----- Material shown -----

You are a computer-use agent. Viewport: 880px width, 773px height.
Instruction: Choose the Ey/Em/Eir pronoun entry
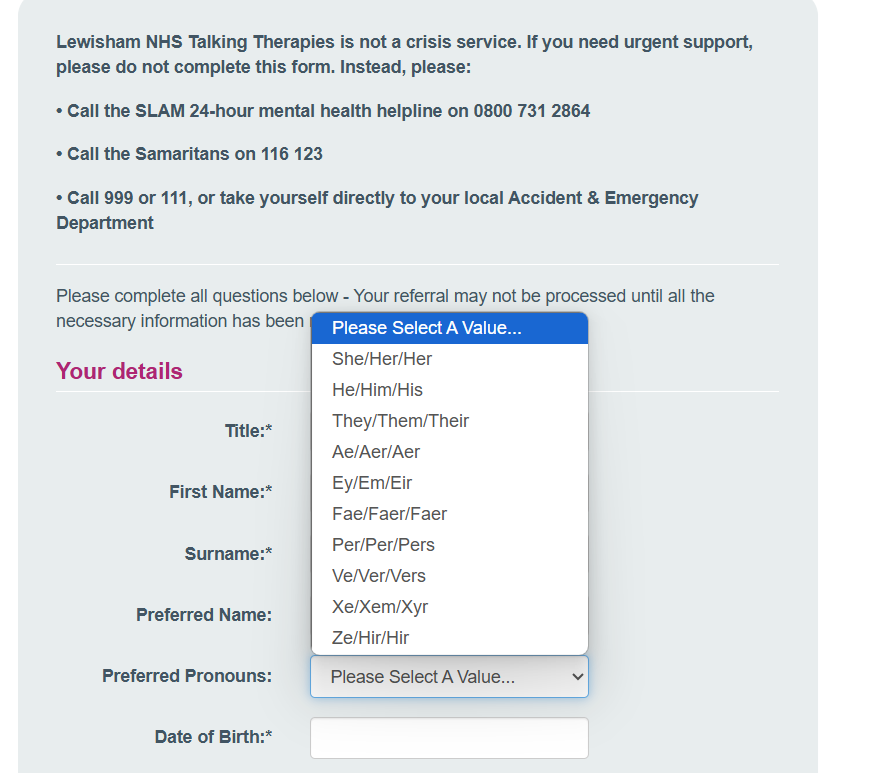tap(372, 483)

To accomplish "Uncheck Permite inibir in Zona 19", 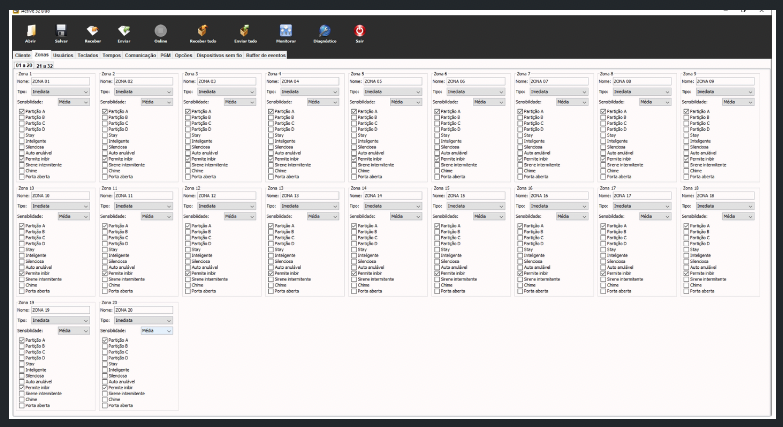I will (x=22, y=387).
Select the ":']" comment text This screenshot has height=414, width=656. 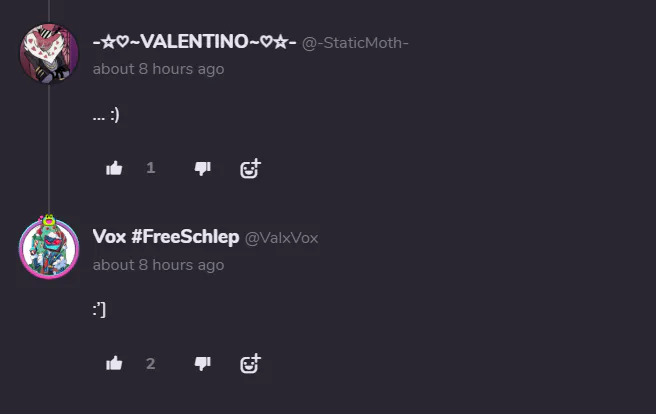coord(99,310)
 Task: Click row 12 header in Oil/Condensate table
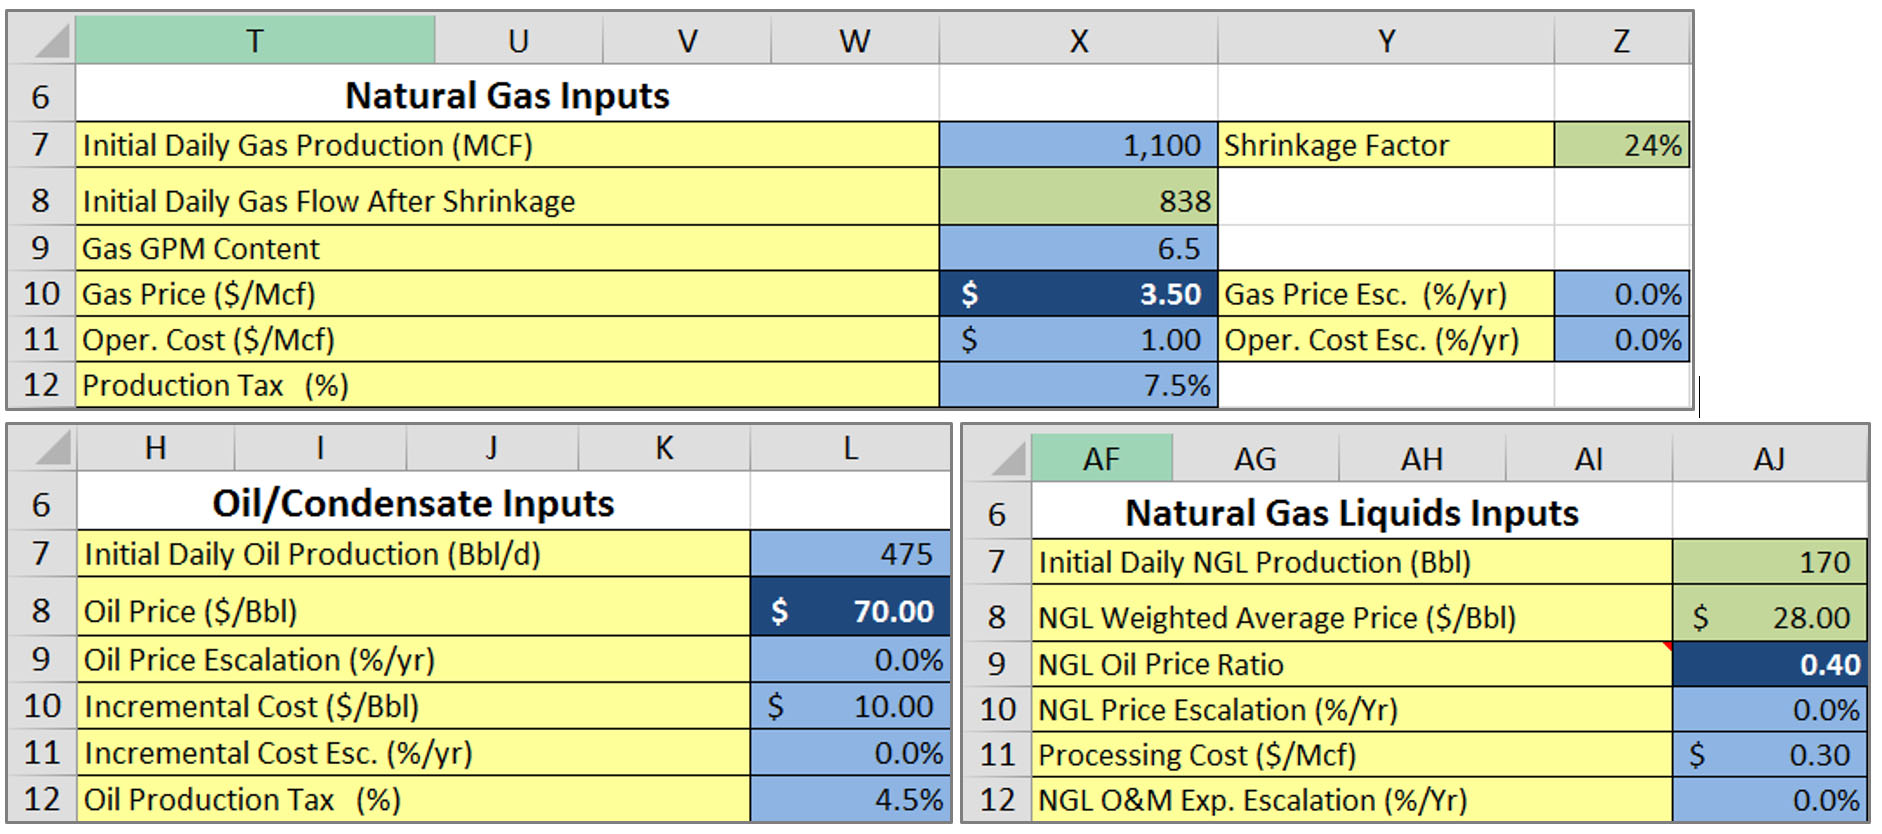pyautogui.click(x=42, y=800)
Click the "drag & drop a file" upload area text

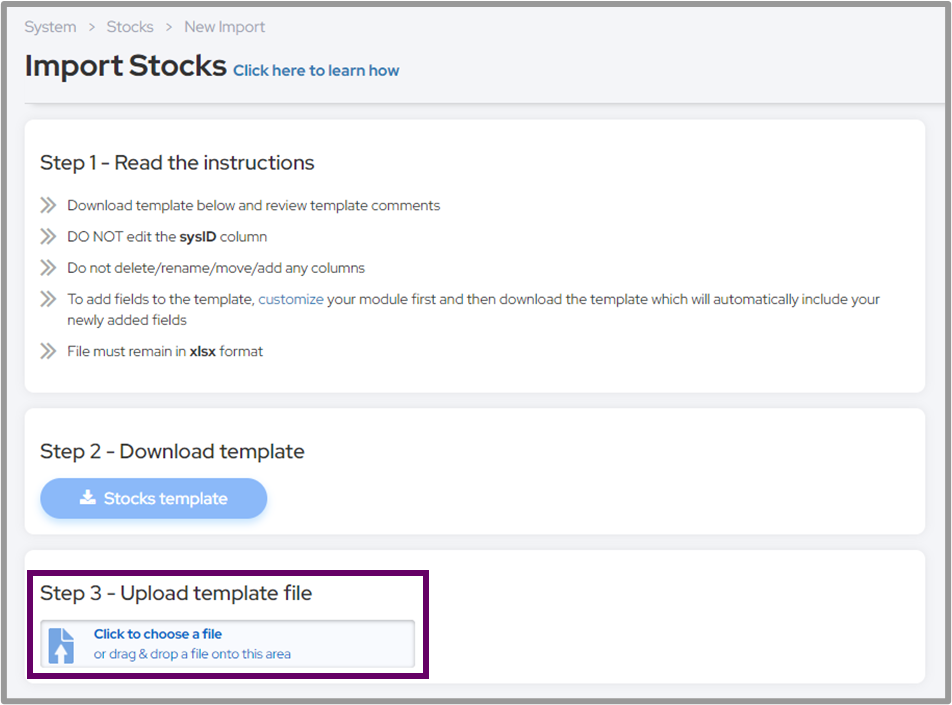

-----

## Work instructions
Omitting all pictures, retype exactly the lines from the line containing "Task: Click row" down to the last line above, both ends included.

## Reply
 Task: Click row 12 header in Oil/Condensate table
pyautogui.click(x=42, y=800)
Click the "drag & drop a file" upload area text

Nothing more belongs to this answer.